All Saints Episcopal Church So Burlington, VT
A welcoming community doing God's work in the world.

The Rev. Keri T. Aubert    March 15, 2009

Exodus 20:1-17

Psalm 19

1 Corinthians 1:18-25

John 2:13-22

Third Sunday in Lent, Year B, RCL 

 

 

Well, it’s official: Vermont is the least religious state in the nation. Gallup pollsters asked Americans across the country this question: “Is religion an important part of your daily life.” Only 42% of Vermonters answered yes. In the most religious state, Mississippi, 85%—over twice the percentage—answered yes. Correspondingly, the least religious region is New England, and the most religious region is the Southeast.
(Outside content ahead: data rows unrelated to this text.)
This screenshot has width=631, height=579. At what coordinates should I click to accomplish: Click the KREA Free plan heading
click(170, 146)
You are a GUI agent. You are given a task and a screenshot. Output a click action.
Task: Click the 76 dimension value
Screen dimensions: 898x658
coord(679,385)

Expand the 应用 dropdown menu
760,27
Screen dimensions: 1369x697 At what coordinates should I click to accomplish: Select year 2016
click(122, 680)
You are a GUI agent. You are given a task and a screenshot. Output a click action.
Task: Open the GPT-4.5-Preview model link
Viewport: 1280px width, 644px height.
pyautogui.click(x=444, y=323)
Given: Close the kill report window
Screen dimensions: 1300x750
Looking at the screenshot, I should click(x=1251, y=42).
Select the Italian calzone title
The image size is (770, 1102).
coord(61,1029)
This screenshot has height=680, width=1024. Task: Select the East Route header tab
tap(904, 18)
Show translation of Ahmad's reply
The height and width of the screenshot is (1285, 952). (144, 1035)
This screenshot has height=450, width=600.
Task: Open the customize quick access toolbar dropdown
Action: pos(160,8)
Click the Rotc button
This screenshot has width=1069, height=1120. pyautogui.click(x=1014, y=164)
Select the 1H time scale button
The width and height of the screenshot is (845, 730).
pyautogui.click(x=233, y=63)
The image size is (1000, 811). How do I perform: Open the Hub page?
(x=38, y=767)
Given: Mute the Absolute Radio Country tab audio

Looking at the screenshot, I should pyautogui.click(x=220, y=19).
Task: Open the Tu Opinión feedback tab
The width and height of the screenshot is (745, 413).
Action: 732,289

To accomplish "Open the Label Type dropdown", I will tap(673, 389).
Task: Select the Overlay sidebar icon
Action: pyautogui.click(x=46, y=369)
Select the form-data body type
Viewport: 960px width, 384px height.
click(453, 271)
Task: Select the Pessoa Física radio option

I grew up in the fifth most religious state, Louisiana, and spent three years in the second most religious state, Alabama.[i] The expression of religion is definitely very different in those places, and Christianity is very much more a part of public life. For example, people generally tend to sprinkle their conversation—even conversation with total strangers—with religious references that we simply don’t use. In Baton Rouge, one large Southern Baptist church, located next to the interstate highway that snakes through the city, installed three gigantic white crosses on the grounds, complete with lighting for night visibility.

While I may sometimes wish that it was easier to get people to come to church in Vermont, I wouldn’t necessarily wish other aspects of that culture on us. I might even suggest that we need to be careful. Expressions of religion don’t necessarily translate into expressions of faith, at least as we tend to define it. For example, Vermont may be the least religious state but it is always among the top states in measures of both social services for those who need it and overall quality of life for everyone. Mississippi may be the most religious state, but it is consistently at the bottom in measures of social services and quality of life. It would seem that institutionalized religion does not necessarily lead to institutionalized justice.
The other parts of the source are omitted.